### Short exercise
Please reproduce everything in the listing below, from the line containing "How do I perform: Expand" down to the line containing "pos(561,425)", with both of those lines included.

(Source records)
···

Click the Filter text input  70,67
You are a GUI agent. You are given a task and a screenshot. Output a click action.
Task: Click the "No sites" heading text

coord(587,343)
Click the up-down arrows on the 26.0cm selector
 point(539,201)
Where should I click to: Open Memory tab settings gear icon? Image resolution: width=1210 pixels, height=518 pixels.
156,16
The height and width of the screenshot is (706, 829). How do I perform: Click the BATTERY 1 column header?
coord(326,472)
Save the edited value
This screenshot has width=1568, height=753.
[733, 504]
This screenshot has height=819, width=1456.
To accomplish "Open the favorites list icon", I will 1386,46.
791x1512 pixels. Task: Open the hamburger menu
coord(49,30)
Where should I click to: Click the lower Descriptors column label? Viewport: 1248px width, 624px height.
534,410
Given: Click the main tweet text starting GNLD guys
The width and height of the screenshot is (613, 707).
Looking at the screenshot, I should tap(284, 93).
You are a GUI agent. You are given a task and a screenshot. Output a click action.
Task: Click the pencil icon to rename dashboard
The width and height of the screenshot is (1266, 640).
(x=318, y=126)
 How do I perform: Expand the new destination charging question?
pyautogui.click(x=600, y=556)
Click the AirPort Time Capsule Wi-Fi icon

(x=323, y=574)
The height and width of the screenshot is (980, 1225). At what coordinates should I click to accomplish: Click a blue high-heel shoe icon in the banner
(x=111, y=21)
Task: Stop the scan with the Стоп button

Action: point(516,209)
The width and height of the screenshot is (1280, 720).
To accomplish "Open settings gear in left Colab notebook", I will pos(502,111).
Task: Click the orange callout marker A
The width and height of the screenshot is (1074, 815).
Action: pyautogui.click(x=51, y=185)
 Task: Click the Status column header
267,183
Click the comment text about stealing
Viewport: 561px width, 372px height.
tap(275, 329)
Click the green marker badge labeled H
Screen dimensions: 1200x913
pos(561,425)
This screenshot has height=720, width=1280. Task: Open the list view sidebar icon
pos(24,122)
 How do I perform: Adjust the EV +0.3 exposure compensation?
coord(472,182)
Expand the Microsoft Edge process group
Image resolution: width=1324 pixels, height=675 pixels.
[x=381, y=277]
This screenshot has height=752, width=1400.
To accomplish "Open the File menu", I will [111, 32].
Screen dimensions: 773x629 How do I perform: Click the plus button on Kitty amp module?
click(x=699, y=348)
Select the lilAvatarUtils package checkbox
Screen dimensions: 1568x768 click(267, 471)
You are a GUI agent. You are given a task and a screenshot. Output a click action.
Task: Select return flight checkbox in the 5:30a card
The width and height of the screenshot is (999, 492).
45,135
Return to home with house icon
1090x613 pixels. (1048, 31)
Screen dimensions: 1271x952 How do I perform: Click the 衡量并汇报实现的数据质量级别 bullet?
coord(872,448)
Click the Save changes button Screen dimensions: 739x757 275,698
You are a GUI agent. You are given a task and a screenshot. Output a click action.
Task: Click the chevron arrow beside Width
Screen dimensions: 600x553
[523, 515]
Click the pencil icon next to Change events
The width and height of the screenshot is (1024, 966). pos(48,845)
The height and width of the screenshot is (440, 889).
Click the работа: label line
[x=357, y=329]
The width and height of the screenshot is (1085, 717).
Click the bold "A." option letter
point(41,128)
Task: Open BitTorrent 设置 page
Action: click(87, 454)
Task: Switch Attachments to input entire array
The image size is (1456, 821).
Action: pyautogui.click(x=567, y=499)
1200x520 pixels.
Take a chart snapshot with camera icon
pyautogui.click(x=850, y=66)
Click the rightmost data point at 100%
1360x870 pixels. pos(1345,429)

···

### Task response
 How do I perform: Expand the new destination charging question?
pyautogui.click(x=600, y=556)
Click the AirPort Time Capsule Wi-Fi icon

(x=323, y=574)
The height and width of the screenshot is (980, 1225). At what coordinates should I click to accomplish: Click a blue high-heel shoe icon in the banner
(x=111, y=21)
Task: Stop the scan with the Стоп button

Action: point(516,209)
The width and height of the screenshot is (1280, 720).
To accomplish "Open settings gear in left Colab notebook", I will pos(502,111).
Task: Click the orange callout marker A
The width and height of the screenshot is (1074, 815).
Action: pyautogui.click(x=51, y=185)
 Task: Click the Status column header
267,183
Click the comment text about stealing
Viewport: 561px width, 372px height.
tap(275, 329)
Click the green marker badge labeled H
Screen dimensions: 1200x913
pos(561,425)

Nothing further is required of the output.